И вот треснула, подломилась та хворостиночка, что сберегала Орешнику всю жизнь его хотя бы видимый душевный покой. И рухнула на него, ничем более не удерживаемая, глыба тоски. Все, чем он жил, все, что он нажил, – все было замешано на черной колдовской силе, а в наследство теперь перейдет жестоким и подлым детям. И на что оно нужно, это богатство, когда от тех, кто делит его с тобою, тебе только страх, унижение и позор?
Ушел Орешник из дому. Два дня ходил по корчмам и кабакам, пил с простым людом, забредал за город, мимо Золотого Брода ходил, мимо проклятой бабской бани, мимо рощи, мимо Осетровой пасеки – да где Осетр, помер давно Осетр, а пасеку перекупил мелкий купец, бывший у Орешника на посылках... И коловоротом все в голове его мешалось: баня, роща, пасека, голоса, обещания, теплые руки на шее, вымазанные в липком меде... да только горчил тот мед, и под толстым слоем его шевелились, выпуская жала, злые пчелы.
Вернулся Орешник в свой дом на третью ночь затемно. Все уже спали, только сторож у ворот нес дозор. Узнав хозяина, ахнул от радости – обыскались уж в эти дни Орешника, думали, сгинул совсем. Орешник знак ему дал: молчи, мол, – а сам вошел в ворота и пошел по двору, оглядывая его так, будто впервые видел. Большой двор, просторный... а все ж тесный, будто самая темная и грязная тюрьма. Проделав с полсотни шагов и дойдя до того самого амбара, за которым Желан свою будущую невесту бил ивовым прутом, Орешник услышал голоса и остановился. Огляделся – кругом никого не было, дом был темен. Из-за амбара доносился тихий женский плач, а с ним – голос тихий, но такой жаркий, такой быстрый, что Орешник невольно прислушался.
– Завтра же, завтра пойду его сам искать, слышишь? – горячо говорил сын его – да не старший, Желан, а младший, Иголка. – И найду, хоть бы мне на дно речное нырнуть за ним пришлось, и все ему расскажу, все как есть! А там пусть хоть голову снесет!
– Да что ты говоришь такое, что? – всхлипывала Иволга, и по голосу ее Орешник понял, что все эти два дня она плачет, с утра до ночи и с ночи до утра, и забыла уже, как это – не плакать. – Как ты ему такое скажешь?..
– Как есть, всю правду скажу! Я сам виноват. Только я и виноват, а не ты вовсе – девка никогда не виновата... Скажу, что я во всем повинен, а Желан узнал и использовал, знал, что ты меня не выдашь.
– Да какая разница, Иголочка, ты или он... Правда одна: я опозорила батюшку, и никогда он меня теперь не простит. А как узнает, что с тобой я согрешила, а не с Желаном, – так и тебя не простит.
– Почему не простит?! Ну ты ровно не знаешь отца! Он же тебя любит, и меня любит, да он даже Злата с Желаном любит, он и их тоже всегда прощал...
– Иголочка, милый мой, да ведь не можешь ты, по закону нашему, жениться прежде, чем женятся старшие братья.
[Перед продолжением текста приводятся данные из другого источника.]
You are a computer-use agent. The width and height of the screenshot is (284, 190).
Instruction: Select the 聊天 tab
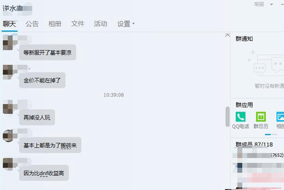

А про мой позор все теперь прознали. Мне теперь или тотчас же под венец, или в монастырь идти – третьего не дано. Я знаю, как батюшка вернется, он вот такой выбор мне даст: или идти за Желана, или в монастырь.
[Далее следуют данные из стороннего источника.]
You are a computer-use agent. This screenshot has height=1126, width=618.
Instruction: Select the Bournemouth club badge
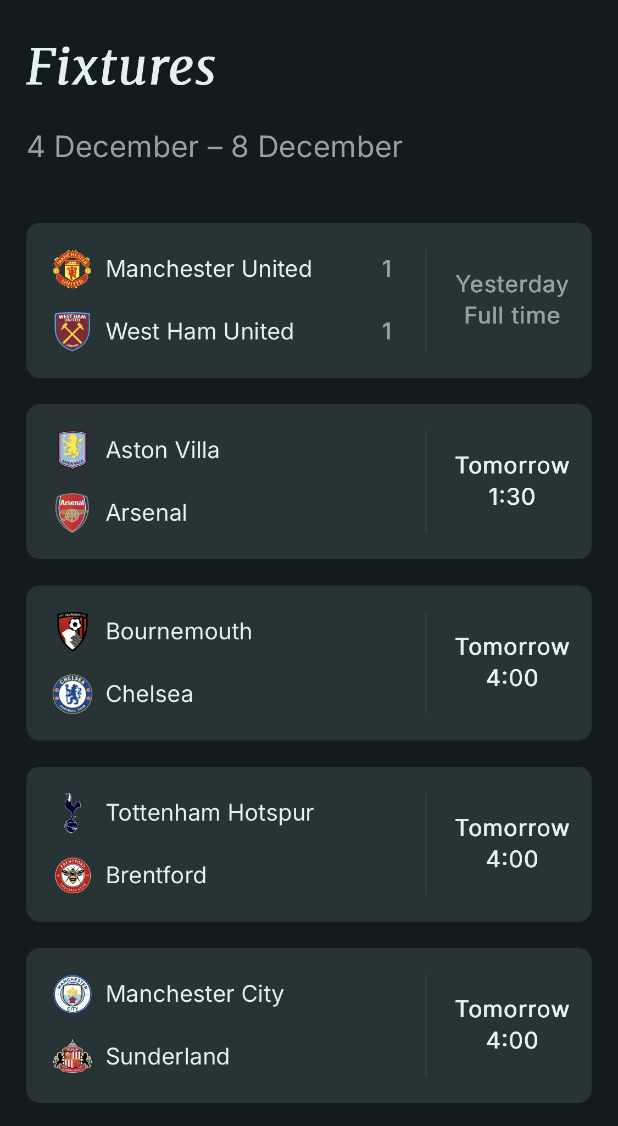(x=72, y=631)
Орешник так и похолодел. Не то чтоб не мелькало у него этой мысли – так всегда и делали, если узнавали, что девка нечистая: замуж за того, кто назвался соблазнителем, или Радо-матери курения возносить до гробовой доски. Но не мог он силовать свою Иволгу ни на одно, ни на другое – оттого был в таком отчаянии, и теперь при мысли, что девочка его иной судьбы для себя уже не ждала, отчаяние это стало только втрое сильнее.